Prenatal exposure of rats to antidepressants enhances agonist affinity of brain dopamine receptors and dopamine-mediated behaviour.

The effects of acute treatment or prenatal exposure of rats to antidepressants on locomotor activity and [3H]spiroperidol binding to striatal membranes were studied in 25 day old rats. Prenatal exposure or acute treatment with the antidepressants chlorimipramine, iprindole or mianserin reduced locomotor activity on postnatal day 25. On the contrary, prenatal exposure to nomifensine induced locomotor hyperactivity. It was also found that chlorimipramine, iprindole or nomifensine enhanced the locomotor response to apomorphine. Acute treatment with mianserin, markedly decreased locomotion but in utero mianserin did not modify the apomorphine-induced hyperactivity.
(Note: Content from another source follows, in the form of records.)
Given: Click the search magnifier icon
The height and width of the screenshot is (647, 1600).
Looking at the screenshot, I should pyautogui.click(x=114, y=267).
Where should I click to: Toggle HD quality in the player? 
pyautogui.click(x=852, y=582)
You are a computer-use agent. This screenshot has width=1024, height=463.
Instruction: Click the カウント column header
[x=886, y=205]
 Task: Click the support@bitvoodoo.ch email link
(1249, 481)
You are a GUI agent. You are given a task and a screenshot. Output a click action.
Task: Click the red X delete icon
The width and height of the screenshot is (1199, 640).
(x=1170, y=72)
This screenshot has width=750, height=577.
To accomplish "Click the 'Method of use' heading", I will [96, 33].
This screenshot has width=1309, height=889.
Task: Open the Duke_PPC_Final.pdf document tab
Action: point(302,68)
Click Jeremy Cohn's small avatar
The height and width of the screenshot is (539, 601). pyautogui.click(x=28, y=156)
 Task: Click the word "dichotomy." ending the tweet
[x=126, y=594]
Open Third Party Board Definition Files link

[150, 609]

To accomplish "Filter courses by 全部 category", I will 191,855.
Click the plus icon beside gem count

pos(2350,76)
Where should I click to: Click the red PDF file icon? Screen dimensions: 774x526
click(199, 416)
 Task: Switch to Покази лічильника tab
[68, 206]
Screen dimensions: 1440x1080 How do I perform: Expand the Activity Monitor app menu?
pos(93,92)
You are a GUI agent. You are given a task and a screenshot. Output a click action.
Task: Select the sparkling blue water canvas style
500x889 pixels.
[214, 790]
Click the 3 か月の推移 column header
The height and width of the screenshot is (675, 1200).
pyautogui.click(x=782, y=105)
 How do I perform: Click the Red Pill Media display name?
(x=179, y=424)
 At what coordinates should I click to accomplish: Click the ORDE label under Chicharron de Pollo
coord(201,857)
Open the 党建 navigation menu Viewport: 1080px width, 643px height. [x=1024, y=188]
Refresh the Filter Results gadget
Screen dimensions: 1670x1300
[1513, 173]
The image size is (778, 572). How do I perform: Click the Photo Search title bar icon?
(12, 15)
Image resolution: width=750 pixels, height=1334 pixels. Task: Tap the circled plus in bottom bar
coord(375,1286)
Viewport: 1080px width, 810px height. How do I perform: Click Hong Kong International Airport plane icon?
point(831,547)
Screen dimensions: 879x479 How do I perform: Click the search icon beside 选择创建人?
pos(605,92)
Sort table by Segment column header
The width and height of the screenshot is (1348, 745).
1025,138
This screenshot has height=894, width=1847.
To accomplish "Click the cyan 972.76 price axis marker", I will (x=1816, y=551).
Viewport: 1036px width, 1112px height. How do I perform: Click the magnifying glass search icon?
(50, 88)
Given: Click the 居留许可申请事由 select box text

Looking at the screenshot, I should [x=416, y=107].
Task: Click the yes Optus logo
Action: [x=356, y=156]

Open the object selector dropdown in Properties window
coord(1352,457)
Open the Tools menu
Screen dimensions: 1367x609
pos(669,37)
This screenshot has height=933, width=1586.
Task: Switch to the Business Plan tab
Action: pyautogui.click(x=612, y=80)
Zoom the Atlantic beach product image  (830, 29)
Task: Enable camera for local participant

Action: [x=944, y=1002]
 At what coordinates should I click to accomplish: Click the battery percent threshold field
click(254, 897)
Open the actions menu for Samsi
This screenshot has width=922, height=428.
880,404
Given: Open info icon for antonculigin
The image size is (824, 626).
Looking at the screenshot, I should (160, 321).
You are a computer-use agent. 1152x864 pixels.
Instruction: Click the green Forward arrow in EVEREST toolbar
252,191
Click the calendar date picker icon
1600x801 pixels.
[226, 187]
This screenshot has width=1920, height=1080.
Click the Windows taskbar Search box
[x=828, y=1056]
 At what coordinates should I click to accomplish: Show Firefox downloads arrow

Scatchard analysis showed no change in the characteristics of binding of [3H]spiroperidol to striatal dopamine receptors after antidepressant treatment. However, the ability of dopamine to compete for these sites was significantly enhanced after prenatal exposure to all the antidepressants. This increase in agonist affinity for dopamine receptors may explain the long-lasting behavioural supersensitivity of dopamine receptors observed after chronic treatment with typical or atypical antidepressants.